Carol Nakamura, de 43 anos, deu continuidade ao protocolo de cuidados íntimos com laser de CO₂ nesta quarta-feira (26). A atriz e bailarina retornou à Clínica Leger, no Rio de Janeiro, para realizar a segunda sessão do procedimento, voltado à estimulação de colágeno na região vaginal e compartilhou o momento com os seguidores.
“Hoje é um dia muito importante, estou fazendo minha segunda sessão com a Dra. Fabiane Gama, minha ginecologista maravilhosa”, contou Carol em um vídeo publicado. Ela também revelou que já havia percebido mudanças após a primeira aplicação. “A primeira eu já gostei bastante, deu muito resultado, clareou”, afirmou.
O procedimento tem como uma das propostas estimular o colágeno do canal vaginal. Antes da nova aplicação, a ginecologista Fabiane Gama (CRM 34580 e RQE 27903), da Clínica Leger, no Rio de Janeiro, fez a revisão do acompanhamento iniciado anteriormente. “Vamos fazer revisão ginecológica, vamos ver os exames, a parte hormonal que estávamos avaliando e o laser”, explicou a médica.
Segundo Fabiane, o laser atua nos tecidos da região íntima e pode ser utilizado de acordo com as necessidades de cada paciente. “O laser vai trabalhar o colágeno do canal vaginal para várias funções, vamos avaliando cada caso”, afirmou.
A busca pelo estímulo de colágeno na região íntima também está relacionada às mudanças que acompanham o envelhecimento feminino. A partir dos 40 anos, alterações hormonais podem contribuir para a redução de colágeno nos tecidos, segundo a ginecologista. “O laser ajuda a melhorar e prevenir alterações do envelhecimento normal da mulher”, diz Fabiane.

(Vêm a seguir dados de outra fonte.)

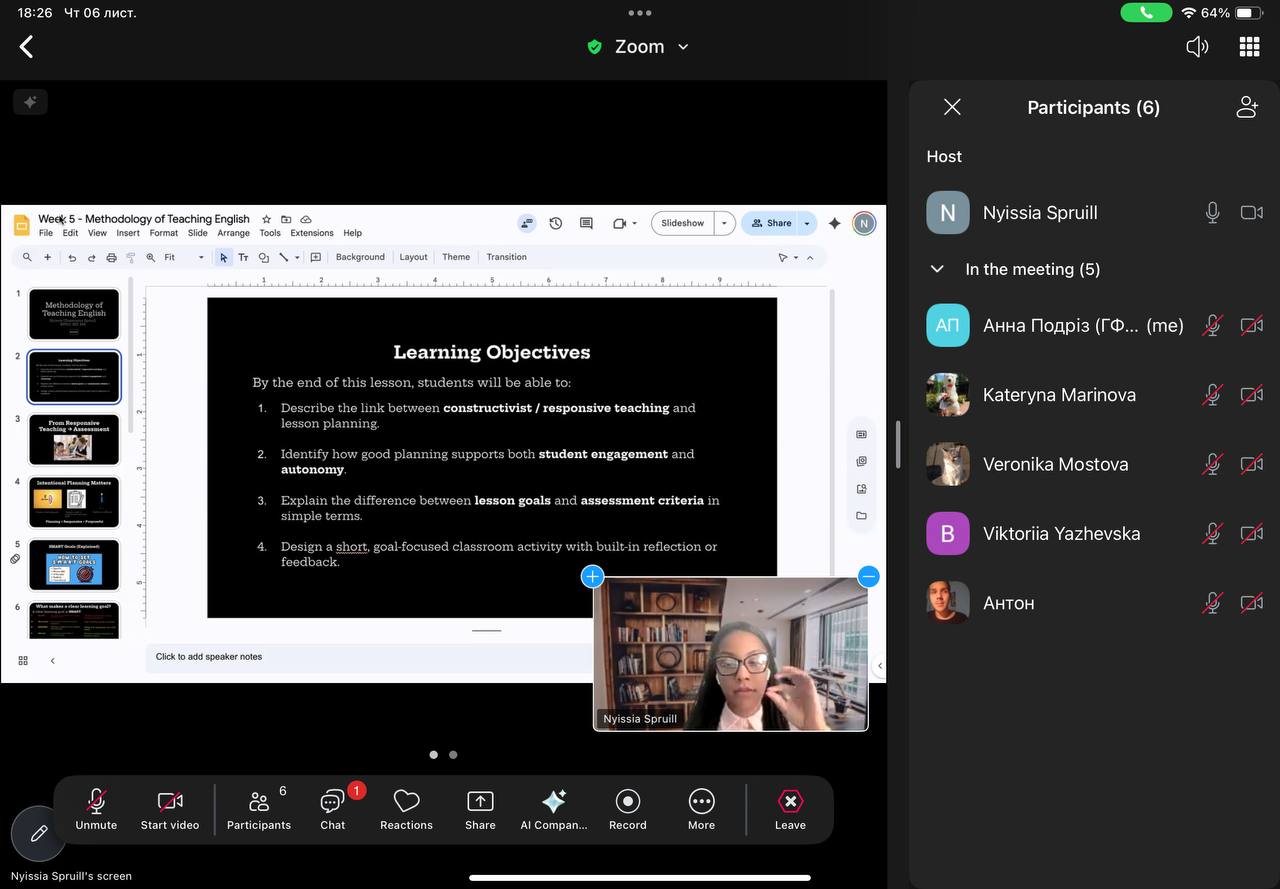
Task: Unmute your microphone
Action: (x=96, y=802)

Na primeira vez que falou sobre o tratamento, Carol contou que chegou ao consultório inicialmente para realizar seus exames de rotina e acabou conhecendo a possibilidade de cuidar também da região íntima. A atriz chegou a brincar sobre a ideia de “rejuvenescer” a área.
Agora, na segunda sessão, ela demonstra estar satisfeita com os primeiros resultados e mantém o acompanhamento com a ginecologista. “Mas hoje vamos fazer o que, doutora? Porque nem eu sei, deixo tudo nas mãos dela”, brincou Carol no vídeo.
Para Fabiane, entretanto, a indicação do laser não deve ser tratada de forma genérica. O procedimento precisa ser avaliado individualmente, levando em conta exames, histórico e necessidades de cada mulher.